Rapidement pourtant, il constata, ainsi que tous ceux qui observaient le drow, que Drizzt avait établi une relation stable avec les jeunes de la cité et qu’il n’était plus un danger pour les habitants de Blingdenpierre. Même le roi Schnicktick, que les événements à l’extérieur de la cité avaient rendu inquiet, convenait que l’on pouvait lui faire confiance.

— Tu as un visiteur, dit Belwar à Drizzt, un matin.

Ce dernier suivit le maître-terrassier jusqu’à la porte de pierre, pensant que Seldig était venu le chercher plus tôt ce jour-là.
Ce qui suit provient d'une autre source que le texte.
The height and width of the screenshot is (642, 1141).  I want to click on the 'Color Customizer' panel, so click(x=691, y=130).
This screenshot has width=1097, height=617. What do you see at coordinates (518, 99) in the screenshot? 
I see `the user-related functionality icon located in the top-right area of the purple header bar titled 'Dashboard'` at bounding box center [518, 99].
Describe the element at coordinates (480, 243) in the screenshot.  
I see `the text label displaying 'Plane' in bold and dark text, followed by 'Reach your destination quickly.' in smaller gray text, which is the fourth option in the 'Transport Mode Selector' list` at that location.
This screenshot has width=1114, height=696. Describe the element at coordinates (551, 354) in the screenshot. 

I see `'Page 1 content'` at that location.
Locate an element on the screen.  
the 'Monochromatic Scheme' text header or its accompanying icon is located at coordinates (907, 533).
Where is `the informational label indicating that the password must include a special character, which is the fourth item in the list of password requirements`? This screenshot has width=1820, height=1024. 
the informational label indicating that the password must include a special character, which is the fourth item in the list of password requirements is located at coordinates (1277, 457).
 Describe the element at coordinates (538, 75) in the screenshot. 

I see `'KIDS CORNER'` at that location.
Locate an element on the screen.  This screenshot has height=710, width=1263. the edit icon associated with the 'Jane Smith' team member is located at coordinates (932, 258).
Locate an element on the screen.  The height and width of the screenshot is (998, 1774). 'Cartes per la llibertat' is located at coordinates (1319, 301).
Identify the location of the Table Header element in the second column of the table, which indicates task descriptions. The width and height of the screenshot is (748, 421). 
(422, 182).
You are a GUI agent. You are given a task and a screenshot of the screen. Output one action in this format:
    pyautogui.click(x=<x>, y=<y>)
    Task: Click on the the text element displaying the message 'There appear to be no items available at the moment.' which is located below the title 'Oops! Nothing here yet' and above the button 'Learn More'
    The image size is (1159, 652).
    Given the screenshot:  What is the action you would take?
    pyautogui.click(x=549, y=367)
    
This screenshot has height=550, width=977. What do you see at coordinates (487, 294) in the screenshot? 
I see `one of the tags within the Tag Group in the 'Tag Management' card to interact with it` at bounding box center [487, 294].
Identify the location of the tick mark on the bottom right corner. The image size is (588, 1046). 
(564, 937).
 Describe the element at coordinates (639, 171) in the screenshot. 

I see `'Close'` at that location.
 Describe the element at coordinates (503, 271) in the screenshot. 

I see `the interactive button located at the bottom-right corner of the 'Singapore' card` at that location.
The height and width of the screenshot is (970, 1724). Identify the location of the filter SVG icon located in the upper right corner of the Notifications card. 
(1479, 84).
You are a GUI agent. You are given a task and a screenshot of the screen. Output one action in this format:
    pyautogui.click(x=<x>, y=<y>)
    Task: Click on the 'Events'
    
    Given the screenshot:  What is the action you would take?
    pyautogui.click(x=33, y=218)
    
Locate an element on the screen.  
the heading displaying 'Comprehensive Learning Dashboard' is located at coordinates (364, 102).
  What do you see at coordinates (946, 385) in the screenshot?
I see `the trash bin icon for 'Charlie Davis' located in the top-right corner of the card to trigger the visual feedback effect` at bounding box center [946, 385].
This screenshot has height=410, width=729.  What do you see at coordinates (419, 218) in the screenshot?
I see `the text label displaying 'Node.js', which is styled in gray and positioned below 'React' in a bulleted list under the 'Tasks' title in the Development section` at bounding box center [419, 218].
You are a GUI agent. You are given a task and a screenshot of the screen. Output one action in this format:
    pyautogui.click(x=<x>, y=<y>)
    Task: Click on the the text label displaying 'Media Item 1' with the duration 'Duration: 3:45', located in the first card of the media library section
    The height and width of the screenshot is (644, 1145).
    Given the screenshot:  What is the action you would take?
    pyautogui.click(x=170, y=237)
Quand Belwar ouvrit la porte, Drizzt faillit tomber à la renverse tant il fut surpris, car ce n’était pas un svirfnebelin qui se tenait là, mais une grande et sombre silhouette féline.

— Guenhwyvar ! s’écria le drow en s’accroupissant pour étreindre la panthère qui courait vers lui.

Elle le renversa et s’amusa à le maintenir au sol avec ses grosses pattes.

Quand, se dégageant enfin des pattes de la panthère, Drizzt réussit à s’asseoir, Belwar se rapprocha et lui tendit la figurine d’onyx.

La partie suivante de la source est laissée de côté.